> _Problem_
Rewrite the entries from the line containing "Identify the location of x-tick-label: 2002." through the end of the entries, inclusive, changing "particular element" to "specific element" and keeping everything else the same; omit the pictures.

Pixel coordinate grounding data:
#####

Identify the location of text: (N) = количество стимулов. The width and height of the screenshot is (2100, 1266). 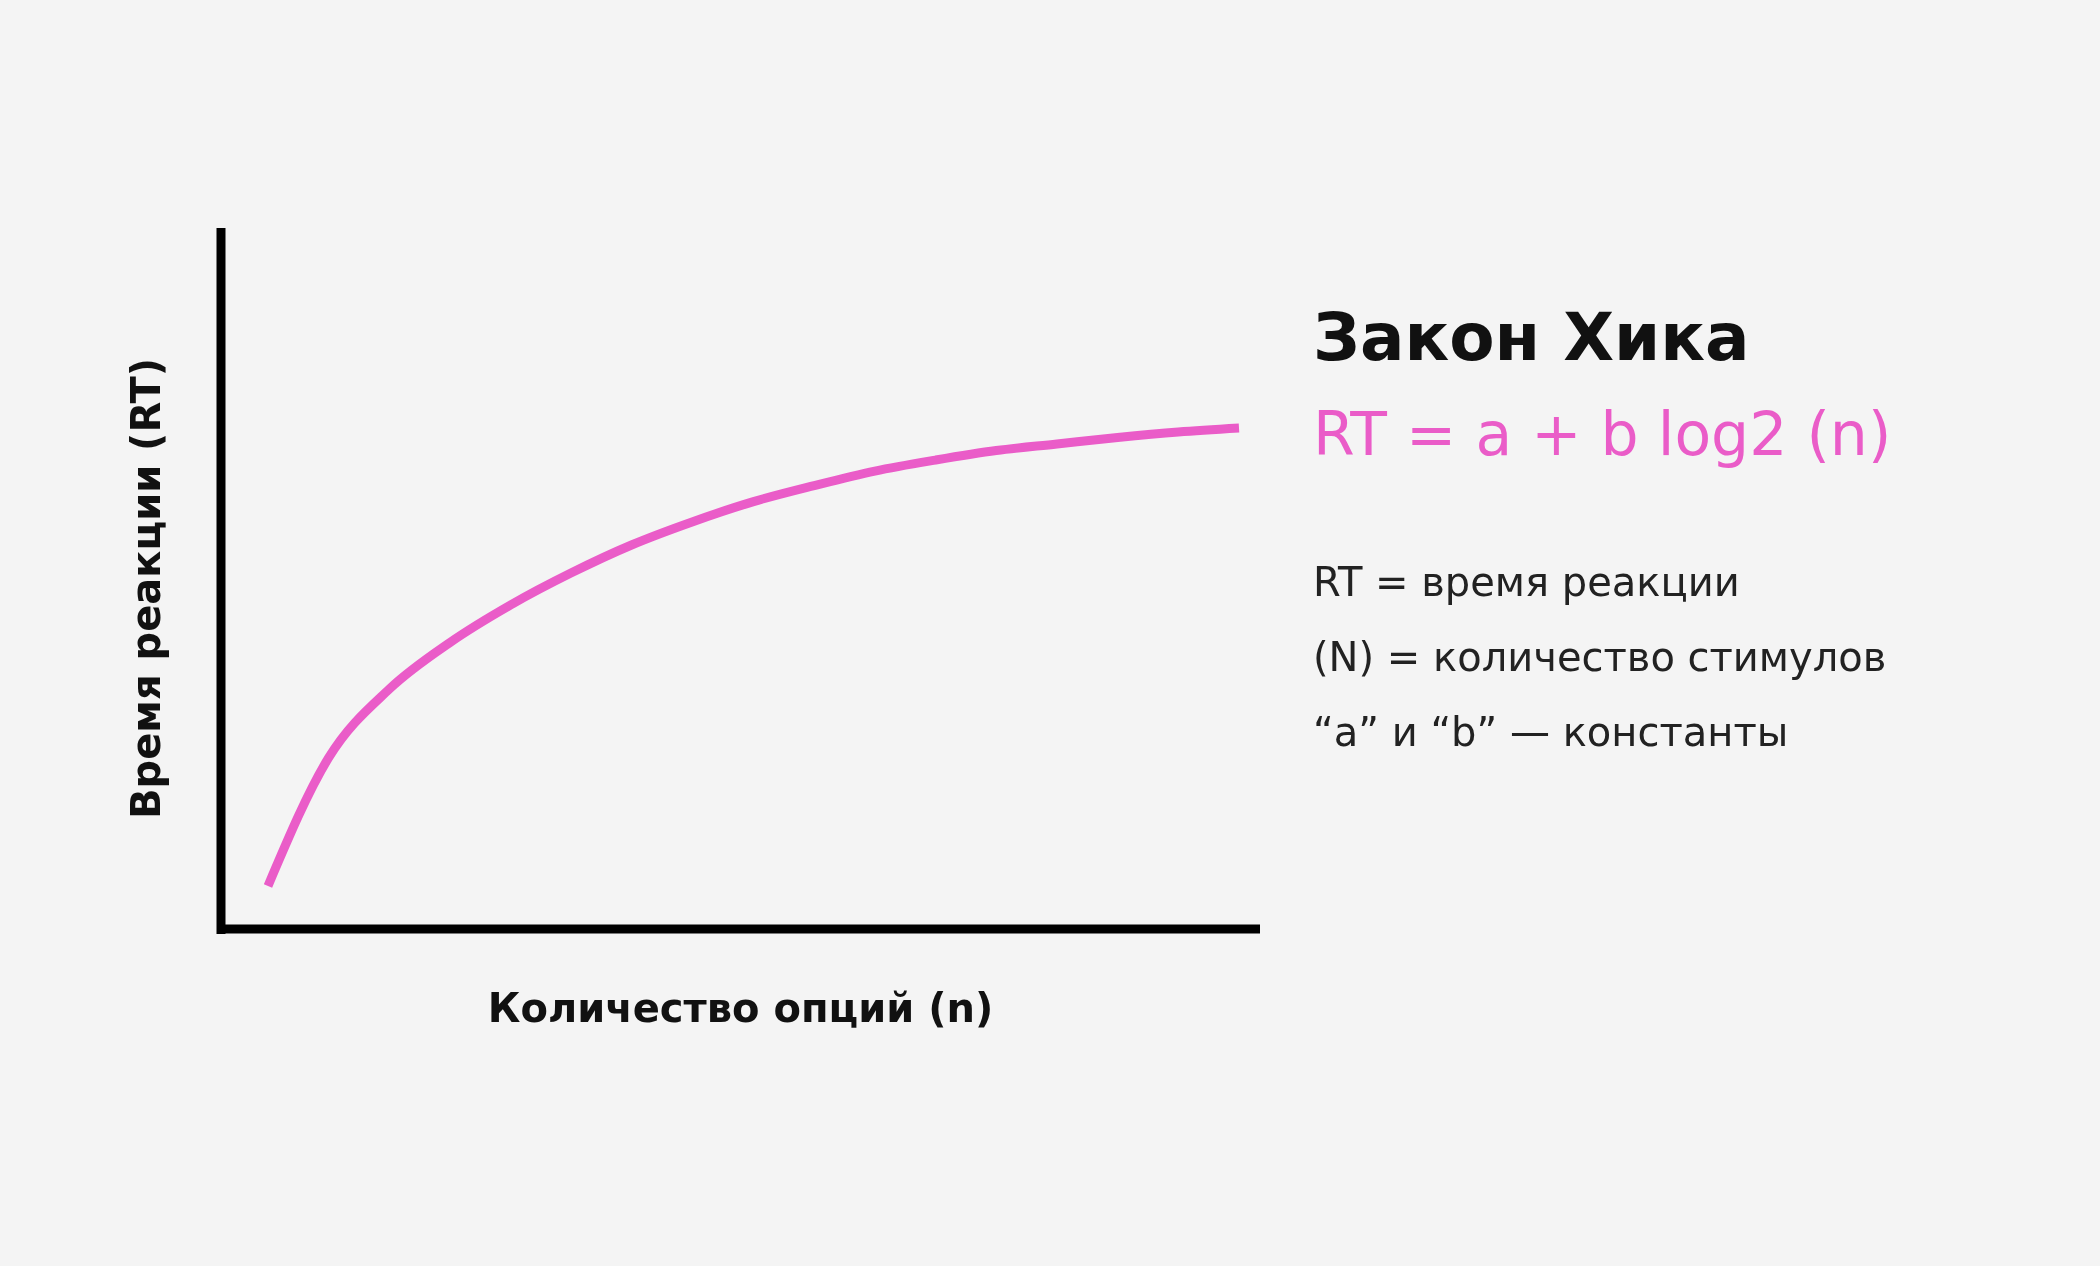
(1600, 657).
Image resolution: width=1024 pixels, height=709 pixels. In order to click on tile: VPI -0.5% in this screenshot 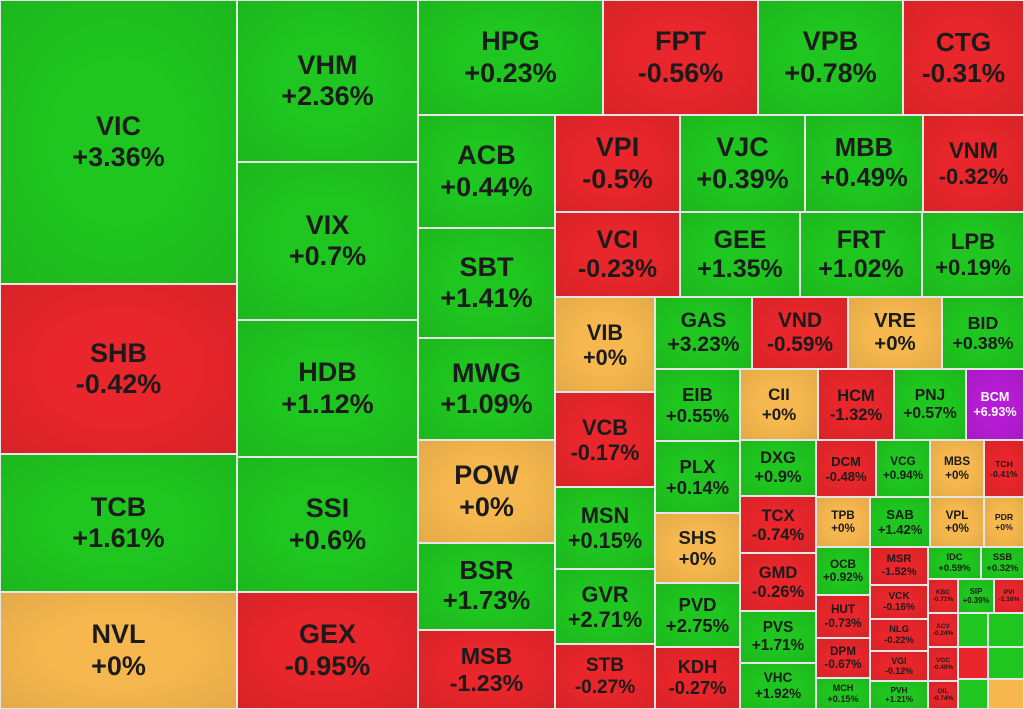, I will do `click(618, 164)`.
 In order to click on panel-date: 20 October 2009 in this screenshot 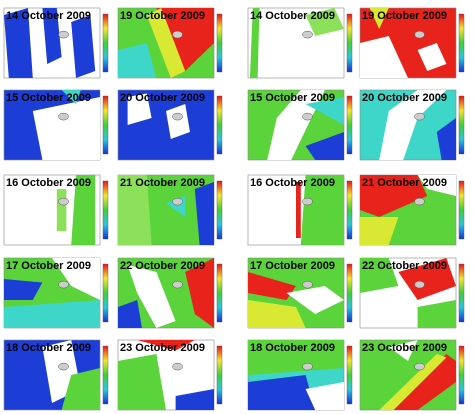, I will do `click(404, 98)`.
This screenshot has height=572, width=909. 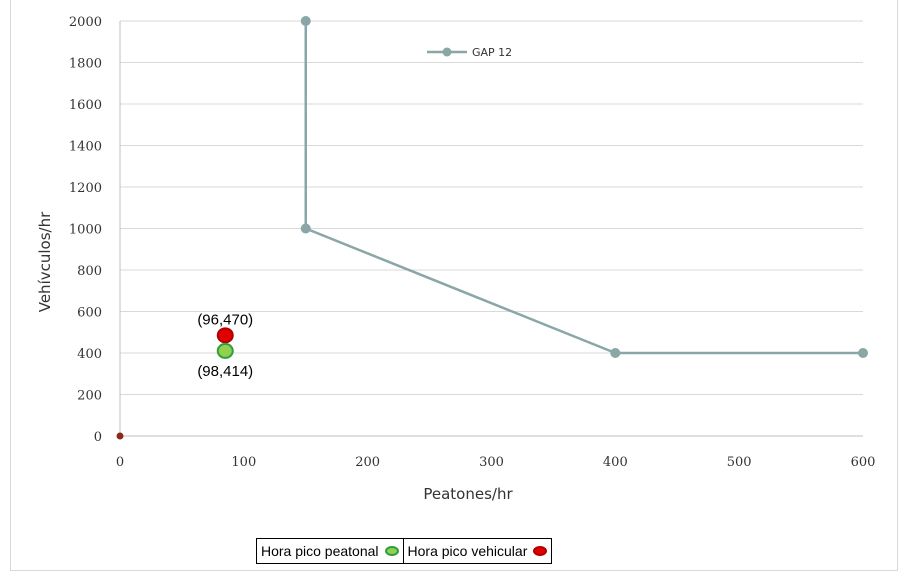 What do you see at coordinates (468, 494) in the screenshot?
I see `x-axis-title: Peatones/hr` at bounding box center [468, 494].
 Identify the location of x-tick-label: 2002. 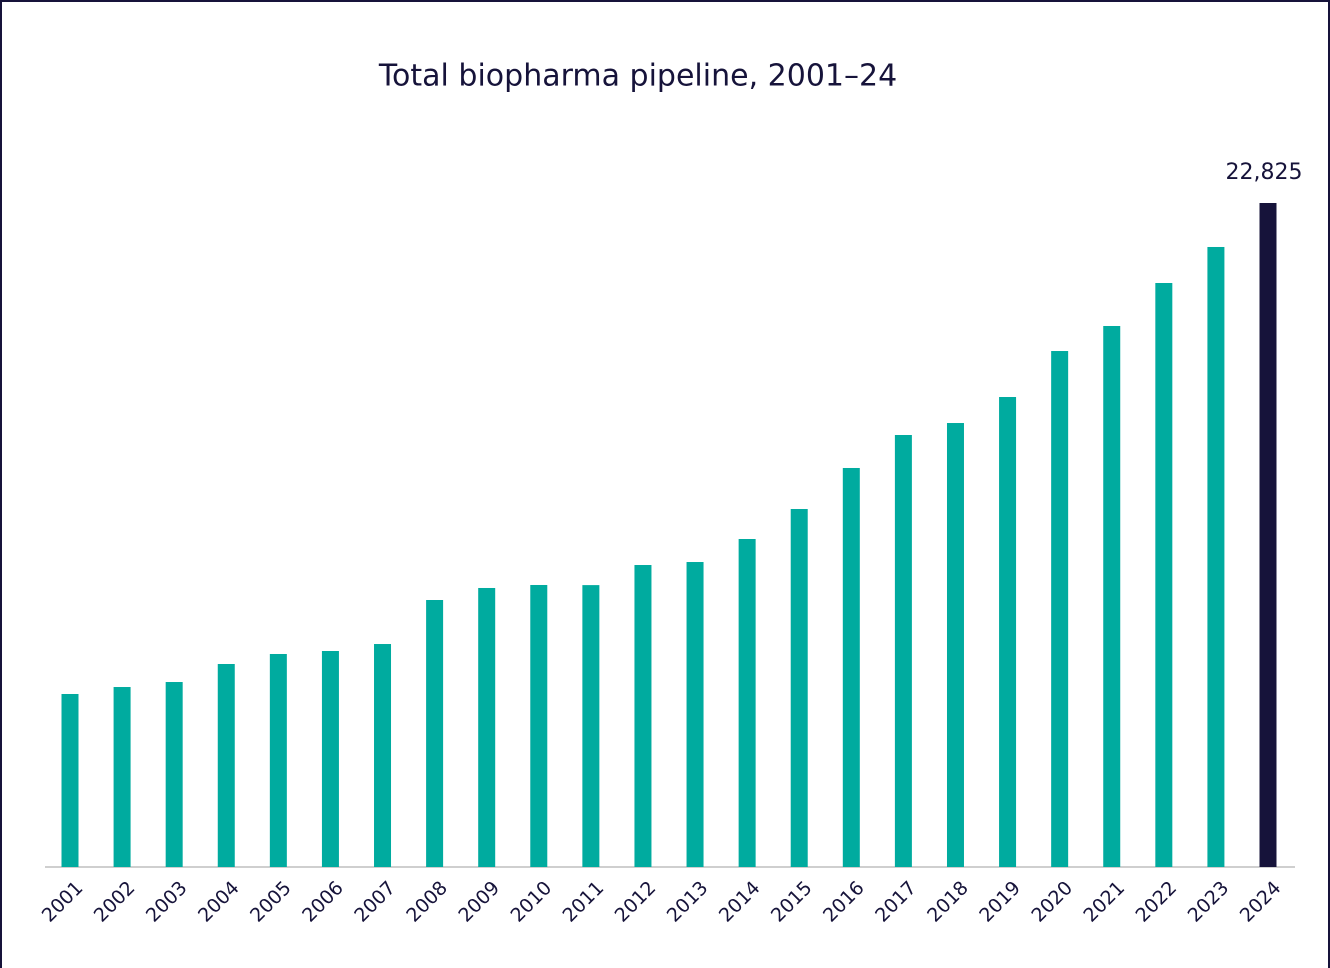
(115, 902).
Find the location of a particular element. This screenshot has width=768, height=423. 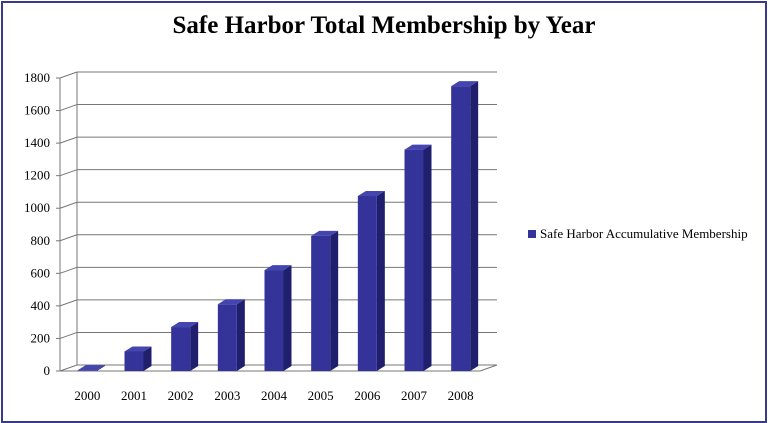

x-tick-label: 2007 is located at coordinates (414, 396).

#####

> _Task answer_
 Identify the location of x-tick-label: 2002. 
(115, 902).
Find the location of a specific element. This screenshot has width=768, height=423. 

x-tick-label: 2007 is located at coordinates (414, 396).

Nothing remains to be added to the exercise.